When it was initially released several years ago, Persona 5 took the gaming community by storm. The JRPG had so much style and substance as players took on the role of the phantom thieves, a group of high schoolers who took on corrupt authority figures by stealing and changing their hearts to reform society. What’s not to love?

Long time fans of the Shin Megami Tensei franchise are familiar with the Atlus style of the re-releases. In the past, the publisher has released newer versions of older titles with balance updates and expanded endings or entirely new scenarios. The other Persona titles have also received expanded releases on other consoles, so Persona 5 Royal was practically expected.

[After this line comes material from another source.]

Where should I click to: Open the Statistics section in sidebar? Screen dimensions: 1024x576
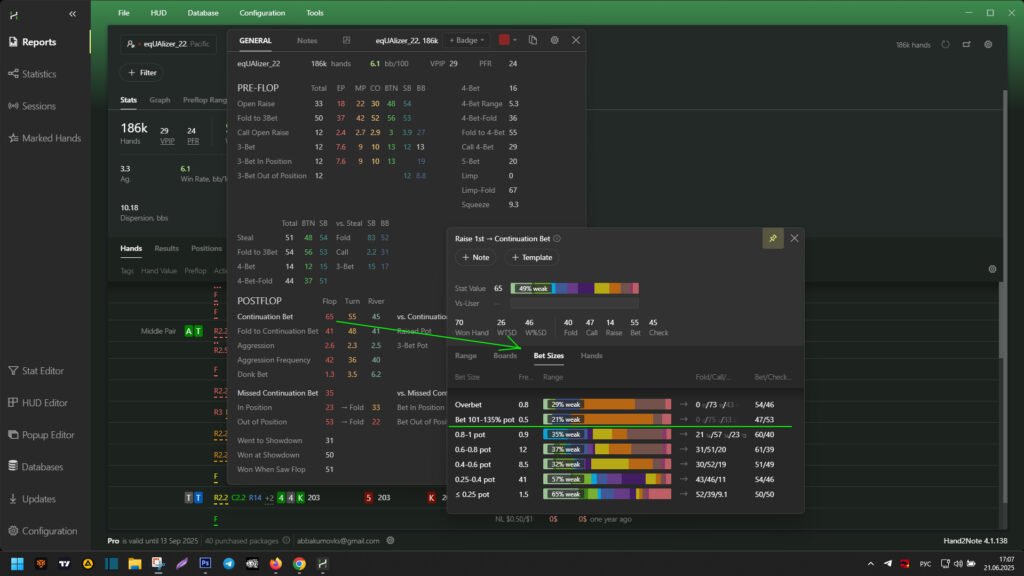coord(39,74)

However, it was baffling that Atlus would develop an updated re-release so close to the original game’s launch, as all of these other titles were on newer consoles. Whatever the case may be, this just might be one of the best JRPGs ever developed.

Persona 5 Royal plays identically to the original game in that you have to manage your time working on your relationships- sorry, “confidants,” to attain helpful perks and skills while getting the phantom thieves’ physically prepared to take down their current target. There has been a multitude of quality of life updates, with less essential skills being buffed for more versatility such as the passive instakill now giving you XP or the gun customization shop allowing players to upgrade all of their weapons instead of just a select few.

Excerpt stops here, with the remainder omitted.